In February we wrote about a discussion draft of Action 6 of the Action Plan on Base Erosion (BEPS Action Plan) developed by the Organisation for Economic Co-Operation and Development (OECD) at the request of the G20. In October, the OECD published its final report on Action 6 of the BEPS Action Plan.

Action 6 is intended to address the phenomenon of “treaty shopping”, a practice whereby a business structures itself to take advantage of tax treaties with favourable provisions that are ordinarily unavailable. One example of treaty shopping involves a corporation resident in a country that does not have a tax treaty with Canada incorporating a subsidiary in a country that does have a treaty with Canada in order to receive the advantages of the tax treaty, such as a lower rate of withholding tax on the distribution of dividends to a non-Canadian shareholder. The goal of Action 6 is to limit the availability of treaty benefits to businesses that actually carry on business in the country whose treaty is relied on to claim benefit.

As we wrote about in February, Action 6 identified three types of modifications that need to be made in order to achieve its goals:

  • Develop model treaty provisions and recommendations regarding the design of domestic rules to prevent the granting of treaty benefits in inappropriate circumstances.
  • Clarify that tax treaties are not intended to be used to generate double non-taxation.
  • Identify the tax policy considerations that, in general, countries should consider before deciding to enter into a tax treaty with another country.

The final report offers proposals to achieve all three of these goals:

  • Action 6 proposes specific amendments to the OECD model tax treaty incorporating “limitation of benefits” provisions already found in certain tax treaties entered by the United States. These provisions would limit treaty benefits to individuals, corporations, and certain other organizations resident in a Contracting State. These provisions would also allow corporations and other organizations not resident in a Contracting State to access treaty benefits if it can be established based on certain criteria that the “principal purposes” of their transactions or arrangements are to actively carry on business in a Contracting State.
  • Action 6 proposes to change the title of the OECD model treaty to clearly state that preventing tax evasion and avoidance are part of the purpose of tax treaties.

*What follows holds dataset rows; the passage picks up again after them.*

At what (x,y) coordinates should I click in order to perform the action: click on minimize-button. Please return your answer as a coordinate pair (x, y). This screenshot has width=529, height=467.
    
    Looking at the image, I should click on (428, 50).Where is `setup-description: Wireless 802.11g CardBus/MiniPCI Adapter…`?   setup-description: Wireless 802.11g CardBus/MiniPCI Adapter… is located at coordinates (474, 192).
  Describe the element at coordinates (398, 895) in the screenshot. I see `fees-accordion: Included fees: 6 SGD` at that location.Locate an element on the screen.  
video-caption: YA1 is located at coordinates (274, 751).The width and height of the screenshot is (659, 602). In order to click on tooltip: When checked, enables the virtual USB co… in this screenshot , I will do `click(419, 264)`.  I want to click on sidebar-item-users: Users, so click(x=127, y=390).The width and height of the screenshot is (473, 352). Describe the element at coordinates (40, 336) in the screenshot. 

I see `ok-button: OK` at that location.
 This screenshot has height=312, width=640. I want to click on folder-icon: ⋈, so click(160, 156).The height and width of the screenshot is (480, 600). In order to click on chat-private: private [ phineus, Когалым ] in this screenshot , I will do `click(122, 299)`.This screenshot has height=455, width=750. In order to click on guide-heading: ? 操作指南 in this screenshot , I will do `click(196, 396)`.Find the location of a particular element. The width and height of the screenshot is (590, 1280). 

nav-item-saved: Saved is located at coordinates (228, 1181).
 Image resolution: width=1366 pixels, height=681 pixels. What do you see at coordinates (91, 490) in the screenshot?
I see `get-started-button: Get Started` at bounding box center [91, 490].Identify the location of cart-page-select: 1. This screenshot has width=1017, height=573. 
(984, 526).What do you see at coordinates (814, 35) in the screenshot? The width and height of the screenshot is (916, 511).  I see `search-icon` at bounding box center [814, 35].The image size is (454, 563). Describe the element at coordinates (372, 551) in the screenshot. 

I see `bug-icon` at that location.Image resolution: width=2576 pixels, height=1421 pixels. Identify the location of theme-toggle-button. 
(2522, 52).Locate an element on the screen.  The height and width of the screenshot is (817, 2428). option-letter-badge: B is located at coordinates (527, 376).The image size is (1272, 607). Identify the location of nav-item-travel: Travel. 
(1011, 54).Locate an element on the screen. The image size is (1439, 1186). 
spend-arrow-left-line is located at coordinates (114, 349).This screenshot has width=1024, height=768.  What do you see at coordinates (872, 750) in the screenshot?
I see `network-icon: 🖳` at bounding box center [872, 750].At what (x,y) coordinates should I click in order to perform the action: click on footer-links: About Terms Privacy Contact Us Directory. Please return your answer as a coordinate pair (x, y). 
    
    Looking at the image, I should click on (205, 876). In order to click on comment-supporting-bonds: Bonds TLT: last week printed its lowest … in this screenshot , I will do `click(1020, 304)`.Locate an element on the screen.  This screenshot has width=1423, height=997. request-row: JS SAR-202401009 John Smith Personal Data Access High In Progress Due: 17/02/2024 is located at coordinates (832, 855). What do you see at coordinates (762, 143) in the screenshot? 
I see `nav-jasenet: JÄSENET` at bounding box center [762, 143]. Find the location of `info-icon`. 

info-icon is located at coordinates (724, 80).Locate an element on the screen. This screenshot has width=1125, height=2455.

Action 6 also proposes to include in the OECD model tax treaty a preamble explicitly stating that States enter into a tax treaty to prevent double taxation without creating opportunities for tax avoidance or evasion; Action 6 recommends that the preamble expressly identify treaty shopping as a form of avoidance and evasion.
  • Action 6 identifies numerous tax policy considerations that should be taken into account before countries enter into tax treaties with other countries, including specific issues related to the domestic law of Contracting States.

It remains to be seen how quickly and to what extent these proposals will be implemented. It is certain, however, that as the proposals are implemented, businesses will have to be cognizant of new provisions in international tax treaties that may impact their ability to access favourable terms in such treaties when designing cross-border structures.